Alyosha emerges from his conversation with Ivan shaken and disturbed. He is concerned for his brother’s soul, but equally frightened that Ivan may be correct. He immediately flees to his spiritual father, Elder Zossima, “…he will save me…from him, and forever!” He hopes that Zossima will overcome all his fears and doubts, that he will rebuff the intellectual attacks Ivan levied against his faith. Much to Alyosha’s great sadness, Zossima is dying, and instead of providing a response to Ivan’s arguments, Zossima’s death leaves Alyosha in an even greater crisis of faith. Alyosha, dazed by grief, intends on breaking his monastic vows and throwing himself into the arms of an immoral woman, but while there, when faced with temptation, suddenly realizes–inexplicably–that he does not want to abandon his faith, does not want to succumb to despair. He resists and, in fact, leads this woman closer to faith as well.

The book is a fascinating display of a dozen characters who gradually putrefy like blackened bananas over the narrative–everyone, except Alyosha. Space cannot allow for a thorough explanation of this, but what is clear in the whole of the novel is that despite Ivan crushing Alyosha in the intellectual arena, Alyosha wins by the end of the book–not by argument, not by intellectualism, not by rhetorical skill, but by his child-like faith, his lived worldview. The lived worldview of Ivan, on the contrary, is precisely what unravels him, what leads him to the brink of insanity. Alyosha remains the most psychologically healthy, loving, humble, and courageous character, despite sharing the same Karamazovian blood as his father, his brothers. It is his simple faith that breaks through the corrosive acids of despair, of vanity, of selfish passions, of sin.
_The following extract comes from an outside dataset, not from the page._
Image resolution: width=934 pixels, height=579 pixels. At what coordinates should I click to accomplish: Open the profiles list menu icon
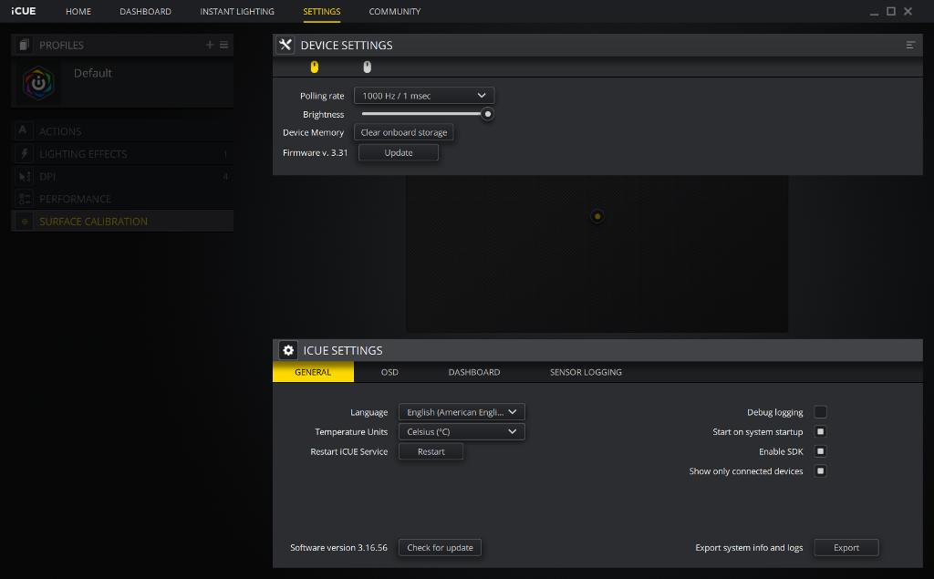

The Brother’s Karamazov is fascinating on so many levels, but one of the most interesting aspects of this massive novel is this tension between faith and unbelief. Must Christians be able to conquer an “Ivan” in argument for their faith to be viable? Dostoevsky doesn’t think so.

Sophisticated critics of Christianity may seem to possess such impenetrable castles of argument that the typical Christian can despair. How are we supposed to maintain our faith if we can’t win the argument? But life is so much more than the intellectual realm. Arguably, the most important aspects of our life do not come from a kind of mathematical certainty given through proofs or evidence. Love, joy, beauty, laughter, grief, friendship, meaning–none of these are given to us the way an answer at the end of an calculus problem is given to us. They are intuitively experienced. Evidence and logic should corroborate them, certainly. Intuition is not contrary to reason or evidence. But evidence and reason alone are not what we build our lives with–we would have a remarkably thin and anemic set of values if we waited for rational or empirical proofs to demonstrate their validity. If a man was only certain that his wife loved him after she provided a logical syllogism or a certain quantity of empirical evidence, we would deem that man to not only be profoundly unhealthy mentally, but also to have misunderstood what love is.
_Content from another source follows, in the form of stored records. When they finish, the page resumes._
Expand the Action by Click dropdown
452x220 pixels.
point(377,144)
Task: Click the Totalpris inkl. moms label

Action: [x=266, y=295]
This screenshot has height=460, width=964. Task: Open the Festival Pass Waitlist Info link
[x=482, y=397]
Apologetic reasoning is important, but it is only one part of what makes Christianity plausible. I have never come across an argument against the Christian faith that I didn’t think had a sufficient answer to it. Ivan himself, after articulating his arguments, immediately realizes that there are problems with it. But Christianity does not become true or false based on an individual’s mental capacities or reasoning. The viability of our faith is not dependent on winning arguments alone, but is corroborated in lived reality, in how we respond to guilt, to shame, to grief; in whether or not we actually love our neighbor, love one another; in our mercy and patience, being willing to kiss the face of those who scorn and mock us. In other words, in our conformity to Christ. Ye shall know them by their fruits.

2 thoughts on “Why The Brothers Karamazov Is Worth Reading

  1. Beautiful post. Fwiw I’d consider modifying the word “plausible” in the last paragraph—maybe it’s just because I’m a lawyer and that word has specific connotations in law but I’d never use that word in reference to a belief I hold, makes it seem like it’s probably wrong but there’s a chance it could be right. “Compelling,” eg, would make the same point while expressing neither certainty nor unlikelihood.